Janduhi Medeiros: "A humanização promovida pela literatura é necessária"

26/08/2014

Por: Pinto Junior

Poeta com diversos livros publicados, presidente da Academia Parnamirinense de Letras e advogado, falou sobre sua produção literária, cultura e de seu mais recente livro.

Fale sobre o seu novo livro, “Calçada de Bodega”.
Esse livro tenta resgatar os valores mais humanos, de uma forma poética, para que a gente possa conviver melhor e levar a nossa vida de uma forma mais humana, contribuindo para uma sociedade mais fraterna e mais unida, menos individual.

Como se deu a escolha do título “Calçada de Bodega”?
A minha intenção ao escolher esse nome foi reviver a função social que uma bodega possuía antigamente, a função integrar as pessoas em uma roda de conversa, de poesia. Pesquisando esse elemento, descobri que os grandes urbanistas e sociólogos do Brasil inteiro defendem a importância que esses ambientes possuíam antigamente e defendem, também, a existência de políticas capazes de preservá-los.

Como está sendo a experiência à frente da Academia de Letras de Parnamirim?
É uma experiência agradável, uma vez que permite contribuir para o estímulo à leitura, à literatura. Os desafios são imensos, mas estamos preparados para enfrentá-los, com o apoio do Potiguar Notícias, responsável por ceder o local para as nossas reuniões. Procuramos estimular os eventos literários que ocorrem na região, como o Encontro Nacional de Trovas. Enfim, como já falei, a ideia é essa, é sempre dar apoio à leitura e à literatura.

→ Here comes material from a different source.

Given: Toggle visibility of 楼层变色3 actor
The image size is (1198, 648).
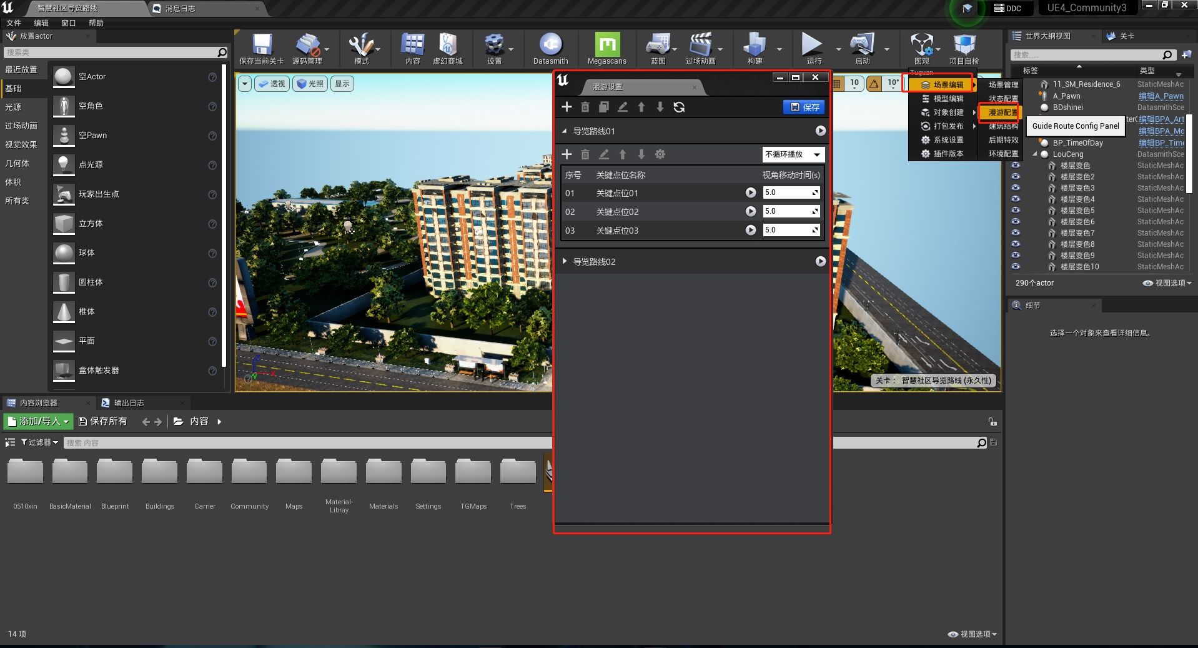Looking at the screenshot, I should (1016, 188).
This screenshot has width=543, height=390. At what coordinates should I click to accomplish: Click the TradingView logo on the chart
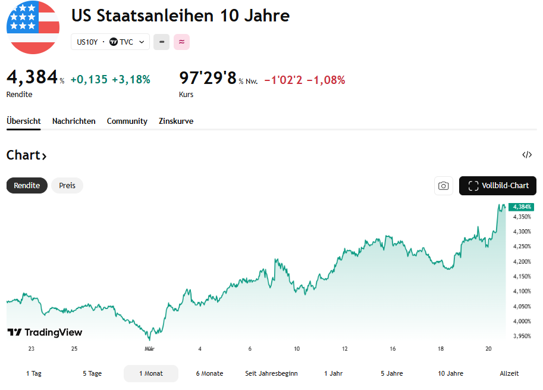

Qual sua opinião sobre a poesia?
A poesia é um grande elemento de integração social, de compreensão. Quem gosta de poesia tem um domínio emocional melhor, porque tem mais compreensão, segundo o próprio Aristóteles, há 2400 anos. Há pesquisas, ainda, relacionando o índice de violência de algumas cidades à falta de educação, de leitura das pessoas. Então, para concluir, a poesia é uma grande arma em favor da paz social.

A leitura torna as pessoas diferenciadas, e por isso deveria fazer parte da vida de cada um desde criança, não é?
Não resta dúvida. Os grandes juristas brasileiros, geralmente, têm o hobby da literatura; ou já escreveram romances ou poesia, fortalecendo-os como profissionais, nas temáticas e debates dentro do campo jurídico. Então, se você observar mais além, percebe que os grandes profissionais, geralmente, têm o hábito da leitura, gostam da literatura, da poesia e, muitas vezes, eles mesmos são os próprios autores desses gêneros. A humanização promovida pela Literatura, muitas vezes, ajudam essas pessoas em suas vidas profissionais, independente das áreas onde estão atuando.